Rust version requirements
'''''''''''''''''''''''''

Patches are on the list (and have mostly been reviewed) to bump the
minimum supported Rust version to 1.77.0.  However, there will probably
be at least one more bump to support references to statics in constants,
which are stable in 1.83.0 and are important for migration support in
safe Rust.

This will require dropping support for ``--enable-rust`` on Debian
bookworm with a distro-provided compiler.  If any devices are contributed
that are written in Rust and do not have a C counterpart, it may be
worth splitting "enable Rust" from "enable all devices written in Rust".
This way, the C versions of the pl011 and HPET devices remain available
on bookworm.


A coding style for devices
''''''''''''''''''''''''''

pl011 and HPET were developed independently and sometimes have different
idioms that could be unified.  Peter Maydell made several observations:

  Something I do notice is that there's some inconsistency in
  how we've structured things between the two devices, e.g.:

  * the pl011 main source file is device.rs, but the hpet one
    is hpet.rs

  * some places we use the actual names of bits in registers
    (eg Interrupt's OE, BE, etc consts), and some places we
    seem to have renamed them (e.g. pl011 Flags has clear_to_send
    not CTS, etc)

__PROVIDED MATERIAL__:
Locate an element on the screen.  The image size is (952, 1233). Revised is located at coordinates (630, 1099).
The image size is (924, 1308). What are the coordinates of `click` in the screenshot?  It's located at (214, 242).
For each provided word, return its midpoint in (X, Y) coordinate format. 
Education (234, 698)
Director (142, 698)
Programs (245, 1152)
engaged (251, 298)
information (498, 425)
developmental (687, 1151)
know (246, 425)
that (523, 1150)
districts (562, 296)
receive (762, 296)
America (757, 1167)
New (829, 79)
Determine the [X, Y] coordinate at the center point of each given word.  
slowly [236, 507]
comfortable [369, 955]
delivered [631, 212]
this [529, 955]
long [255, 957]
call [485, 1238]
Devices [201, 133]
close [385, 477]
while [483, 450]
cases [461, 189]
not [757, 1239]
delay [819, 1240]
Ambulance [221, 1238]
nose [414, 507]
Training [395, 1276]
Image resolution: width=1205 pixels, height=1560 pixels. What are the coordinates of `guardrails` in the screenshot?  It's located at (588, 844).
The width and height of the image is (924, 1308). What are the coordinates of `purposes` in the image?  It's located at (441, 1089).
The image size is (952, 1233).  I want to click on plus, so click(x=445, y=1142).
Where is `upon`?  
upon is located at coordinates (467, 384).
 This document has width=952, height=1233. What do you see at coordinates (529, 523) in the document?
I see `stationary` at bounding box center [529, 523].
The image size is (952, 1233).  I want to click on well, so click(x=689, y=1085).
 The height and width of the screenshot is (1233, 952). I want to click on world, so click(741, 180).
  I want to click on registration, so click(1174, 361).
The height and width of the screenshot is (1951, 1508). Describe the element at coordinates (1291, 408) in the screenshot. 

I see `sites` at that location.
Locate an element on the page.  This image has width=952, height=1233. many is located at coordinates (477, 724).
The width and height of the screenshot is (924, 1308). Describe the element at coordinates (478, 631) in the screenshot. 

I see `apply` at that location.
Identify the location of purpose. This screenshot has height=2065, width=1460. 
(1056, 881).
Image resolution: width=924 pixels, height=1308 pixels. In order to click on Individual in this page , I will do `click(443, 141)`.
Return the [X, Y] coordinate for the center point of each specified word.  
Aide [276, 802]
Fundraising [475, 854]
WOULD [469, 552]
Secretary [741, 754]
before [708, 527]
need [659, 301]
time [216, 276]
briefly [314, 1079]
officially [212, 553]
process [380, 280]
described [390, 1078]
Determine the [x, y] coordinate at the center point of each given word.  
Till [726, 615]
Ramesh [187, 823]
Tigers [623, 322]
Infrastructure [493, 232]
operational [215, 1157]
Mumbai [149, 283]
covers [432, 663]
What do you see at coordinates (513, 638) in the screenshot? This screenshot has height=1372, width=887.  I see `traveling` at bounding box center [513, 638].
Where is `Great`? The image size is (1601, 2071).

__WHAT THE TASK REQUIRES__:
Reproduce the Rust notes above word for word, in full.

__YOUR RESPONSE__:
Rust version requirements
'''''''''''''''''''''''''

Patches are on the list (and have mostly been reviewed) to bump the
minimum supported Rust version to 1.77.0.  However, there will probably
be at least one more bump to support references to statics in constants,
which are stable in 1.83.0 and are important for migration support in
safe Rust.

This will require dropping support for ``--enable-rust`` on Debian
bookworm with a distro-provided compiler.  If any devices are contributed
that are written in Rust and do not have a C counterpart, it may be
worth splitting "enable Rust" from "enable all devices written in Rust".
This way, the C versions of the pl011 and HPET devices remain available
on bookworm.


A coding style for devices
''''''''''''''''''''''''''

pl011 and HPET were developed independently and sometimes have different
idioms that could be unified.  Peter Maydell made several observations:

  Something I do notice is that there's some inconsistency in
  how we've structured things between the two devices, e.g.:

  * the pl011 main source file is device.rs, but the hpet one
    is hpet.rs

  * some places we use the actual names of bits in registers
    (eg Interrupt's OE, BE, etc consts), and some places we
    seem to have renamed them (e.g. pl011 Flags has clear_to_send
    not CTS, etc)